# Helmet with Speakers & Microphone



## R88 (Oct 28, 2009)

Does anyone have any experience with a helmet communication system? I've seen them for motorcycle helmets but can't find anything for bicycle helmets. I was also wondering what kind of range they have.


----------



## ranier (Sep 9, 2003)

Uh, why? Can't you wait til a trail intersection or the the end of the trail to have a conversation with your riding buddies? 
The motorcycle helmet communication radios are helpful for communication between rider and pillion or between bikes traveling together because of the drone of the moto exhaust and wind/road noise.


----------



## hmpoliveira (Mar 13, 2010)

:d :d :d


----------



## DParks (Oct 3, 2009)

The motorcycle communicators are expensive and heavy. They mount directly to a motorcycle helmet which is a much better platform for mounting to than a bicycle helmet. They do have a pretty decent range but wouldn't be very ideal for mountain biking. Kind of a solution in search of a problem.

This is a better solution for keeping in touch on the trails.

http://www.motorola.com/Consumers/US-EN/Consumer-Product-and-Services/Two-way-Radios-and-Accessories

http://www.walmart.com/ip/Motorola-Talkabout-Realtree-APG-HD-Radio-with-35-Mile-Range/10982751

This is directly from the Motorola website, but there are tons of different makers and varieties of these small two-way radios. They are going to be smaller, lighter, and more easily carried than a motorcycle communicator. Plus they are going to cost about $400 less than a good Chatterbox. With the Talkabouts, there are also accessories you can get like an earbud with mic.

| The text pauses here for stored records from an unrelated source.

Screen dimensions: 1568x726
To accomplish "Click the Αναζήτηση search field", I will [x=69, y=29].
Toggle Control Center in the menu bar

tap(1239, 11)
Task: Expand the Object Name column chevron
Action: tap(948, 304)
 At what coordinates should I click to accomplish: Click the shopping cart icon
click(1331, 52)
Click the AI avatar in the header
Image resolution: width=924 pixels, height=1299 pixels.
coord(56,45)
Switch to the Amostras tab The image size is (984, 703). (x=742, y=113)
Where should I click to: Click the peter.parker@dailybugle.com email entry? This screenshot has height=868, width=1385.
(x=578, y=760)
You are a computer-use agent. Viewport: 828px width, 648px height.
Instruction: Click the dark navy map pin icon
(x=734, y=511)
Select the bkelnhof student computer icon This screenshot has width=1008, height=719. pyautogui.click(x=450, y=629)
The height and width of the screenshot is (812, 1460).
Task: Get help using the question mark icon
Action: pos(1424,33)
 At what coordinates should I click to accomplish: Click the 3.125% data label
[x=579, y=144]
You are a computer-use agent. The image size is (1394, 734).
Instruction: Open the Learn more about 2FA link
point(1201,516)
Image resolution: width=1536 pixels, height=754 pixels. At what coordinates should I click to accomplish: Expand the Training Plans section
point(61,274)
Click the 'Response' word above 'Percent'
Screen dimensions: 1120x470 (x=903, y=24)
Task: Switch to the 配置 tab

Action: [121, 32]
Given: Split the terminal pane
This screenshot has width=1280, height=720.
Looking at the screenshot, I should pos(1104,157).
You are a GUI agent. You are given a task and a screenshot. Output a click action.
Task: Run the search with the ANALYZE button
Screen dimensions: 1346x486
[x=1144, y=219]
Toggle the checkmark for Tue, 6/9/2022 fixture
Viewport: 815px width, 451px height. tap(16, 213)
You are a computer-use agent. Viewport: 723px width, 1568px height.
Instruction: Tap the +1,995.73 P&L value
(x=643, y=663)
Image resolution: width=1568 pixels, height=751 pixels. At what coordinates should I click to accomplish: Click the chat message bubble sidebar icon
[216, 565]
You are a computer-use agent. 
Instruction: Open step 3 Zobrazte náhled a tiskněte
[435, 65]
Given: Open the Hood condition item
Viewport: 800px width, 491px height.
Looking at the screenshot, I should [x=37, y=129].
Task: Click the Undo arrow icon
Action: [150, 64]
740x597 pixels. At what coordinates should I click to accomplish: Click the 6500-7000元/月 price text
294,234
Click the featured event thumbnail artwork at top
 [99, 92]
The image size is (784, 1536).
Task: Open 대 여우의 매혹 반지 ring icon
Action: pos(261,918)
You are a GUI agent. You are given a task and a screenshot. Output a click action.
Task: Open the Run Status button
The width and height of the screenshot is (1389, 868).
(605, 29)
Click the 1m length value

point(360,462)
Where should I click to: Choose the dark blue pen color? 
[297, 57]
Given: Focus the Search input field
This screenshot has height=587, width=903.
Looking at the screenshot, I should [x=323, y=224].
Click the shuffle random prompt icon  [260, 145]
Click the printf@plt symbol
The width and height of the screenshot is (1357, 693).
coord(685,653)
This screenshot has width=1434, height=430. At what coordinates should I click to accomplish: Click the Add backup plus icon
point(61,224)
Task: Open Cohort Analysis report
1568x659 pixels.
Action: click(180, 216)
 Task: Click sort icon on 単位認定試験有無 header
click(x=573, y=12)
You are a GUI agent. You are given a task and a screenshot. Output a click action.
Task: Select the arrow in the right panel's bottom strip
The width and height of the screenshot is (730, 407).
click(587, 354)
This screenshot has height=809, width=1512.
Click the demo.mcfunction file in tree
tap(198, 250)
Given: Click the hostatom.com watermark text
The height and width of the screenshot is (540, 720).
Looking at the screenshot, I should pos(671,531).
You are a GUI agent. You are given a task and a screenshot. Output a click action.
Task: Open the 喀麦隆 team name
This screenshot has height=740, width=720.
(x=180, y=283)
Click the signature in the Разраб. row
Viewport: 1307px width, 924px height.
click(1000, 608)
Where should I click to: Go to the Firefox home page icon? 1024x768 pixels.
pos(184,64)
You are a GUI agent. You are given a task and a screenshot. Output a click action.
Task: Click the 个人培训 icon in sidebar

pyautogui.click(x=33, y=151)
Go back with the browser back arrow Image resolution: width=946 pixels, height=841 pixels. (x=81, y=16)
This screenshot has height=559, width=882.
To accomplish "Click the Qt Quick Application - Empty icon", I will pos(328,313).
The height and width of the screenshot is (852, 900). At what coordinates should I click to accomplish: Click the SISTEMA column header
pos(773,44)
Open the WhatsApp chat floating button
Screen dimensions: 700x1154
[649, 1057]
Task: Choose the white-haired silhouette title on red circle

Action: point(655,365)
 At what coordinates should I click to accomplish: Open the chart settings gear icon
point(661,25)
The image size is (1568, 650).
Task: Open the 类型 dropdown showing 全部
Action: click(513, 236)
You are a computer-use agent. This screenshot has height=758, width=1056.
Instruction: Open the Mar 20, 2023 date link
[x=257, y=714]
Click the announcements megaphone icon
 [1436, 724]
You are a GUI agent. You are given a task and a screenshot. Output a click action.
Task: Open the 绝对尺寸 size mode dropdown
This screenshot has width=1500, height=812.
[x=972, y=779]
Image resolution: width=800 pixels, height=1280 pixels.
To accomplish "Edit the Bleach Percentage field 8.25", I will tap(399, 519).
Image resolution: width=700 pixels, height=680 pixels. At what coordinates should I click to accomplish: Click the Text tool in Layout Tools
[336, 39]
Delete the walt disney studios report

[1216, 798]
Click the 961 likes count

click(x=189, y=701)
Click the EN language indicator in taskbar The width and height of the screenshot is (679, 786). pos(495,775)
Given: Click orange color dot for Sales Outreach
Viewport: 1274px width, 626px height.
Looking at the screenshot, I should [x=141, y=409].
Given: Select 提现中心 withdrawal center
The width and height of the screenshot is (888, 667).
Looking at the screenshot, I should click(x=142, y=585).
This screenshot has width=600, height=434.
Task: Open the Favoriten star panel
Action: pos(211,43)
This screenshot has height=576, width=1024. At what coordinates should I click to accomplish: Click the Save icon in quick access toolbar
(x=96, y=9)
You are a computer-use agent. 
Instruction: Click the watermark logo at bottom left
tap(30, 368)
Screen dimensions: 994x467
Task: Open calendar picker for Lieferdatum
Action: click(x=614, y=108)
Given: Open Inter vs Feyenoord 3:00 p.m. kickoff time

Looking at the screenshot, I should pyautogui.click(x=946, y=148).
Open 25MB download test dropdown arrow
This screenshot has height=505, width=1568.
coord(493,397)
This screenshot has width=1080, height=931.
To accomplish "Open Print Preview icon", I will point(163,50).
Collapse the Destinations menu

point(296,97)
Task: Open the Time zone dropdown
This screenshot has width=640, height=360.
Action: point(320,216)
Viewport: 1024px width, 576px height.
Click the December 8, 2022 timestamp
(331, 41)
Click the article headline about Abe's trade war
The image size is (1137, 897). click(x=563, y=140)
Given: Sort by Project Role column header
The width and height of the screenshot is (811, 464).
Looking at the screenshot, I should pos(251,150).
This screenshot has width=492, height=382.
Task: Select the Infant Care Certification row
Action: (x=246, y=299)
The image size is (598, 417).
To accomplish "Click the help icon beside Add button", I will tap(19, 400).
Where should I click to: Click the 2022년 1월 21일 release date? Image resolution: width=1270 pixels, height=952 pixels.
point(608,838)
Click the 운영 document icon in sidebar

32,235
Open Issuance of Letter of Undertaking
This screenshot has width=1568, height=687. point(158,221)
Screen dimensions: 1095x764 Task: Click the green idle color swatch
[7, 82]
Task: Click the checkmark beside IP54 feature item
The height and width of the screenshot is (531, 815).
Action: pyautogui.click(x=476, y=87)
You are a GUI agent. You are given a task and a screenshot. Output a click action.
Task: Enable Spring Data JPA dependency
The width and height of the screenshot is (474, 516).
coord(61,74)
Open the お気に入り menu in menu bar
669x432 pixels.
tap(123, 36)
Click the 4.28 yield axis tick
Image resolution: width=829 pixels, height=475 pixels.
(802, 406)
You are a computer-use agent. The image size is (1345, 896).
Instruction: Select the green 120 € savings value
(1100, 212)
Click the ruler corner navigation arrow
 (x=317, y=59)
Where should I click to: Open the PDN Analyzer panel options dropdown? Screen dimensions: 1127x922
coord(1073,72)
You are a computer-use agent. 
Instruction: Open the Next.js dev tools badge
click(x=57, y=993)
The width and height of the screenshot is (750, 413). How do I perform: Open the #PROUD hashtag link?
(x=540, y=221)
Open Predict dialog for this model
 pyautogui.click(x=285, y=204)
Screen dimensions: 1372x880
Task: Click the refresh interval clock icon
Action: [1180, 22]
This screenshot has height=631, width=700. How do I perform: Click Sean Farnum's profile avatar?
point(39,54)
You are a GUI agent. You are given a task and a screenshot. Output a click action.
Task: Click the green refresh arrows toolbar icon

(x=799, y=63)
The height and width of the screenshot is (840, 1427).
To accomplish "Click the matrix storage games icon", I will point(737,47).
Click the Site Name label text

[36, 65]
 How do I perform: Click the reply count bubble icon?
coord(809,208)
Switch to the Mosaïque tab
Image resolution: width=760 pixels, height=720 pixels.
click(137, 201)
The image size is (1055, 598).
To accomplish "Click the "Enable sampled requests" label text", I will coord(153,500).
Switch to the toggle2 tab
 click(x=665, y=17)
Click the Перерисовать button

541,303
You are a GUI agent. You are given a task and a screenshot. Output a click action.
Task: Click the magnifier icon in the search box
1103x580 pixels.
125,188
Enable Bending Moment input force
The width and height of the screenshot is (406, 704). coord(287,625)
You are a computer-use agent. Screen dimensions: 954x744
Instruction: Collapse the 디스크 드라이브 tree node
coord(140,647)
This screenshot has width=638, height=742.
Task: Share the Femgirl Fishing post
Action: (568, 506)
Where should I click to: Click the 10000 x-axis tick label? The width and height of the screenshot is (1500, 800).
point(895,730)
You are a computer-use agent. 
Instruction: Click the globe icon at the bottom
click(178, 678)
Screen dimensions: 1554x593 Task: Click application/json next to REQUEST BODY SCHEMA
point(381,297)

Of course, since you aren't dealing with large amounts of wind noise, exhaust drone, and traffic noise, you can probably just talk a little louder to your riding buddies. If you use a talkabout, even if your pals get too far ahead, you can still get in touch with them. One of the radios I saw was on the walmart website and claimed a 35 mile range. I don't think even the Chatterbox has that kind of range.

Good Luck


----------



## R88 (Oct 28, 2009)

Thanks for the replies. To those who question why I would want them, I'm a little hard of hearing and my wife is always trying to chat while we ride and I'm always yelling "What" "What". Or she'll make a turn and we get separated and it always my fault, I'm just looking for technological solution to a domestic problem.


----------



## rocks'r'friends (Mar 30, 2007)

As far as Motorola Walkabouts they do work well, my wife and I uses them, but the range on them is NOTHING like the range listed on the package. The units we have list a 35km range, the actual range in the bush is more like 500 - 1000 meters. Even using walkabouts to communicate while out boating the range is about 2 miles. Maybe you can get 35km in space or something.


----------



## ettore (Nov 13, 2004)

Motorcycle headsets are REALLY garbage; they're just expensive versions of those handheld radios you can get everywhere for $40 (or less) ... mine are Chatterboxes. The range is garbage (1 mile is the MOST they work in while the other person is still understandable). If I could have returned them, I would have in a heartbeat.

I am FAIRLY certain you can get headsets for those cheap handheld ones and turn on voice activation. I know you can DEFINITELY do that with the Garmin GPS handhelds, and they have mics that pull audio from a necklace-like microphone ... hunters use em to whisper to each other.


----------



## jimbowho (Dec 16, 2009)

Sounds like it's time for you & her to tandem!


----------